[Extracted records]
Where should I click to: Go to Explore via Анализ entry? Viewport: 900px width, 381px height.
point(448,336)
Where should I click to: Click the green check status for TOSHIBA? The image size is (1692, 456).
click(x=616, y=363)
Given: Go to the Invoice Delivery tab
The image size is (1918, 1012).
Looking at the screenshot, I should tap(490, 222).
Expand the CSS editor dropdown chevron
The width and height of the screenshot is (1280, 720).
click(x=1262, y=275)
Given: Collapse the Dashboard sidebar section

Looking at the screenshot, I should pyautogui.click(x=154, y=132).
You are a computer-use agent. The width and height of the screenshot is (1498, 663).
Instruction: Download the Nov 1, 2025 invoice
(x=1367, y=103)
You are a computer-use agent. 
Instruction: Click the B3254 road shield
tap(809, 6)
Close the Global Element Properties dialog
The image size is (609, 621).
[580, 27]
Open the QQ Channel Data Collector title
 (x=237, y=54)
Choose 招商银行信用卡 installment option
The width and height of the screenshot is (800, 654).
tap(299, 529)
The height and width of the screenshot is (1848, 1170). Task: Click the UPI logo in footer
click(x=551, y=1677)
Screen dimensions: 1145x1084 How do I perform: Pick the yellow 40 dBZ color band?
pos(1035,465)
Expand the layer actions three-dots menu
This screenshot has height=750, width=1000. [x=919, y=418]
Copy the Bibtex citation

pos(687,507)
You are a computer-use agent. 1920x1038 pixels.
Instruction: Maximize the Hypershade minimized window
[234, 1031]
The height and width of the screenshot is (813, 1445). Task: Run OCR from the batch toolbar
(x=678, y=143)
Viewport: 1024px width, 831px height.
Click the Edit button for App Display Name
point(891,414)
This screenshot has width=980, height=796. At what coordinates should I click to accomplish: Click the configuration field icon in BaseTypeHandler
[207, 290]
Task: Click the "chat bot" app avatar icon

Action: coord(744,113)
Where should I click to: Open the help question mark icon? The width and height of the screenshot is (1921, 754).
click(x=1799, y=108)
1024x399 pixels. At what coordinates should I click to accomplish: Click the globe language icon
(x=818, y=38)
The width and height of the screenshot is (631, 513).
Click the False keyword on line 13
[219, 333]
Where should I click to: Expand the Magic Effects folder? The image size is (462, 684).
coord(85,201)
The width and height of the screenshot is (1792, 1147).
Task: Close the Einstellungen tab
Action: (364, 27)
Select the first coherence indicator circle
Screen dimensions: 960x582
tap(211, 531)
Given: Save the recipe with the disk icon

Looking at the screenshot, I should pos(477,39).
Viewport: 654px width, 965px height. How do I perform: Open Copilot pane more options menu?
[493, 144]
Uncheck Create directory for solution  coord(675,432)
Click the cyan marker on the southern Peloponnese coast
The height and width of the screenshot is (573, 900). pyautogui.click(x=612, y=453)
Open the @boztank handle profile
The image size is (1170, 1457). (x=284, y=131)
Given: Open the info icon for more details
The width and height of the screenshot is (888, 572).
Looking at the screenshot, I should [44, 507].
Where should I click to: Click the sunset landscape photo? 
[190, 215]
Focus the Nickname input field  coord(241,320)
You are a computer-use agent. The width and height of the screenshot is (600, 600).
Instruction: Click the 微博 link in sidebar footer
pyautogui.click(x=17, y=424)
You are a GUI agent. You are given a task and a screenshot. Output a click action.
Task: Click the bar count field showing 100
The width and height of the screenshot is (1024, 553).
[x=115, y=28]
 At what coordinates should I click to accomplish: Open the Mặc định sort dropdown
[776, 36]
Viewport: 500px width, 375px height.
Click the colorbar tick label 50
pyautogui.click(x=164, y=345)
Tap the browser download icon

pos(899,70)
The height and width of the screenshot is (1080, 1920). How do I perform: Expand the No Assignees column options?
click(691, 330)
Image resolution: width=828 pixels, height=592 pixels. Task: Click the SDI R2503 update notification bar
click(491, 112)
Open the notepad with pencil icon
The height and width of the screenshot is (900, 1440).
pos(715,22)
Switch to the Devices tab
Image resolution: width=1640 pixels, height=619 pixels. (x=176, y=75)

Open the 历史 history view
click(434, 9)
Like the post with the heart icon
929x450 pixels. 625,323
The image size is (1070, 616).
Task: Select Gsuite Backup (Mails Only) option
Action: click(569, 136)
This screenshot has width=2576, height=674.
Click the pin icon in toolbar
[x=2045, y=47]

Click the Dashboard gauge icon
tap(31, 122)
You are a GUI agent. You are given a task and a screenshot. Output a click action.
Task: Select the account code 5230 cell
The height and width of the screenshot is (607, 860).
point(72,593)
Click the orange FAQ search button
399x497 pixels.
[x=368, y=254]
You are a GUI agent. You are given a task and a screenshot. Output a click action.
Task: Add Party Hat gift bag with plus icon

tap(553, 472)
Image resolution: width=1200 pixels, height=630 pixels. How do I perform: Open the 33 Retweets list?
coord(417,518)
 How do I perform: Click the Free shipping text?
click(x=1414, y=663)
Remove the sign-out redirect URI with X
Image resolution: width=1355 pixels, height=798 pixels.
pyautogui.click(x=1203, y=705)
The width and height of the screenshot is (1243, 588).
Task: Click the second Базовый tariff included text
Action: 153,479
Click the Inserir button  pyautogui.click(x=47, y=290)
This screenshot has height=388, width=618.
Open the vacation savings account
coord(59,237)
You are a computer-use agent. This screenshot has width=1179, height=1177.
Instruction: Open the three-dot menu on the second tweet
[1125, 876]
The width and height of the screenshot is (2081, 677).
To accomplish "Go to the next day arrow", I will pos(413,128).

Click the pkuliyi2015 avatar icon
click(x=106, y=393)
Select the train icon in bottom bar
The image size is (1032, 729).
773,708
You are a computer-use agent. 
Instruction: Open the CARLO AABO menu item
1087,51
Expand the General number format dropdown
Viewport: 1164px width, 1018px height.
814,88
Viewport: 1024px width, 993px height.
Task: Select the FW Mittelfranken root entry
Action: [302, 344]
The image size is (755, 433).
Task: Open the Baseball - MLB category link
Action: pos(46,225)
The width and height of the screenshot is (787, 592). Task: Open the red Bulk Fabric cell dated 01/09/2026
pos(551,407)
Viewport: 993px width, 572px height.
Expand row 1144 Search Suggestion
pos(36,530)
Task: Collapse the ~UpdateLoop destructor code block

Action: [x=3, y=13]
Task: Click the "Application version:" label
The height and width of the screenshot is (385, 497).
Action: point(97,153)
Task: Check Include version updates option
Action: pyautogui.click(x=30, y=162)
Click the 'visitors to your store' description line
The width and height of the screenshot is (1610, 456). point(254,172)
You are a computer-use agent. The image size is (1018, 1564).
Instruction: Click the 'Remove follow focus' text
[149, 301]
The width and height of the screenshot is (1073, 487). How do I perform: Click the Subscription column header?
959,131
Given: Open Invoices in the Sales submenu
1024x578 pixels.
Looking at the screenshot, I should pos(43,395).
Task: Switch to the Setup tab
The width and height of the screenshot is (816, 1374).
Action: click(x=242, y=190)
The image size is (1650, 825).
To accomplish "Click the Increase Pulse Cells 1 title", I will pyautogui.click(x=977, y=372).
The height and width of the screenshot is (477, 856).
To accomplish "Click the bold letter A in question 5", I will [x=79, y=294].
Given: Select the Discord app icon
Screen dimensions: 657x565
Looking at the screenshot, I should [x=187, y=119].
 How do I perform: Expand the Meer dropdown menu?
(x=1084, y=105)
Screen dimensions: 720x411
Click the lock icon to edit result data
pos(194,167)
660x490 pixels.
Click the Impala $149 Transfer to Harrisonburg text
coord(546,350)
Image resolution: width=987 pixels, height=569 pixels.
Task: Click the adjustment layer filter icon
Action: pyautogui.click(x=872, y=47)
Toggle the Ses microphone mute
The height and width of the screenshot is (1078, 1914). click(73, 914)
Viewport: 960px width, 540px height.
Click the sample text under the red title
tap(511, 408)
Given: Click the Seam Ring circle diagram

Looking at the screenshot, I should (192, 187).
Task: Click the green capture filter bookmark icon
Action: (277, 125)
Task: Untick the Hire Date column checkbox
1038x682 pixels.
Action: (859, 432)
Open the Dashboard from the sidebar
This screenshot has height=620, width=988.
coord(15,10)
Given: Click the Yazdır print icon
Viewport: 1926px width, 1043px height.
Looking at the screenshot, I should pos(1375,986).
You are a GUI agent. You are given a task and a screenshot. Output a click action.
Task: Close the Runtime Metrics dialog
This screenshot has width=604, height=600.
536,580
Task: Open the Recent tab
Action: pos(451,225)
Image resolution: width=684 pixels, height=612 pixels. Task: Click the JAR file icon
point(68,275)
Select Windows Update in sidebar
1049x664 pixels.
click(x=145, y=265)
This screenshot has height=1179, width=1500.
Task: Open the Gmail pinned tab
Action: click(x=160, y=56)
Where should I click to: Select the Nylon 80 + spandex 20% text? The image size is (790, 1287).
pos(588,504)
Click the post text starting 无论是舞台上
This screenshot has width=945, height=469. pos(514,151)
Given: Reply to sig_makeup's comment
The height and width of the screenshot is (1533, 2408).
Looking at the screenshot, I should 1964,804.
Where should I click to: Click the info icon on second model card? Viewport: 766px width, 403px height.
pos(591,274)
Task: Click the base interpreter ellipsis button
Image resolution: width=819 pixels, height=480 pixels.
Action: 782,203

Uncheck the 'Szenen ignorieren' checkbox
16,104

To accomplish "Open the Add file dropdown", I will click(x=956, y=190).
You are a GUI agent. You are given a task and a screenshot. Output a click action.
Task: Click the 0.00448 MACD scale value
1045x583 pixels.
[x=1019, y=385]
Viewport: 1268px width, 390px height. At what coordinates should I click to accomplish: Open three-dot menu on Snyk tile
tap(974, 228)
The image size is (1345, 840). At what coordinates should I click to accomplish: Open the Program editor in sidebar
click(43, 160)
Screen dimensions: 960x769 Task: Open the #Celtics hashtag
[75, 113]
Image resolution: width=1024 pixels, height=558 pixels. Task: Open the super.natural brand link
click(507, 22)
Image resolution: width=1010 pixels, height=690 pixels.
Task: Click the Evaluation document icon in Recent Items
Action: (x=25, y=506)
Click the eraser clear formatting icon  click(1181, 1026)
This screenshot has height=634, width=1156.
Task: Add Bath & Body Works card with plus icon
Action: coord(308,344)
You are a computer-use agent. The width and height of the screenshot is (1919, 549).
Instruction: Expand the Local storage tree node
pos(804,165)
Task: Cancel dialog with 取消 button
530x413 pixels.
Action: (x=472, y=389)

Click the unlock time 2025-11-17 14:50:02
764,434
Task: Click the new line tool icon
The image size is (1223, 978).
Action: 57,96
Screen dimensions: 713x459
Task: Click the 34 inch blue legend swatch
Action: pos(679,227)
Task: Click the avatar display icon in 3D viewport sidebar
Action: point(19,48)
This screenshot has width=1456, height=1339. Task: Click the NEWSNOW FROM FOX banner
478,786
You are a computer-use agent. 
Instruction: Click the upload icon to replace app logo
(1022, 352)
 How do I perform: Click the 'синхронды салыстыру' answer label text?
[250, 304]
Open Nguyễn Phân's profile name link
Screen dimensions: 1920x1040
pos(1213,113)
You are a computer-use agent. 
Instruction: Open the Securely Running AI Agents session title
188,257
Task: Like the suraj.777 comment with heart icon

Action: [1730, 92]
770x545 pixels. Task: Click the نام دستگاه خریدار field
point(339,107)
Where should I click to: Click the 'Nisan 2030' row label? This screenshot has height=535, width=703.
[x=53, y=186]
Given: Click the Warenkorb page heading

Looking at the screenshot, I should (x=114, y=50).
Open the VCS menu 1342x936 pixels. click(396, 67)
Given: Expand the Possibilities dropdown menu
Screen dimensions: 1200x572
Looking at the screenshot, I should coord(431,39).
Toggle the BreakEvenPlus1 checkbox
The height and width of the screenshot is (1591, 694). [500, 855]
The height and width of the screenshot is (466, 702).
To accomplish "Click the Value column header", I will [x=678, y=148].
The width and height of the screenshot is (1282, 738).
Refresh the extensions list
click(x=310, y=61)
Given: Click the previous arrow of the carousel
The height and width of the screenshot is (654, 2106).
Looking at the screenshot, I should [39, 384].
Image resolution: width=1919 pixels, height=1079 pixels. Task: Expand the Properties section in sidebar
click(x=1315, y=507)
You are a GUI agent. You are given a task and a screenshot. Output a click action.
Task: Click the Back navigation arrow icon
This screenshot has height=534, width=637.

Task: All that should be written out is the stretch of lines above between the one holding "770x545 pixels. Task: Click" and the one holding "Given: Expand the Possibilities dropdown menu", inclusive, exactly as given.

Your response:
770x545 pixels. Task: Click the نام دستگاه خریدار field
point(339,107)
Where should I click to: Click the 'Nisan 2030' row label? This screenshot has height=535, width=703.
[x=53, y=186]
Given: Click the Warenkorb page heading

Looking at the screenshot, I should (x=114, y=50).
Open the VCS menu 1342x936 pixels. click(396, 67)
Given: Expand the Possibilities dropdown menu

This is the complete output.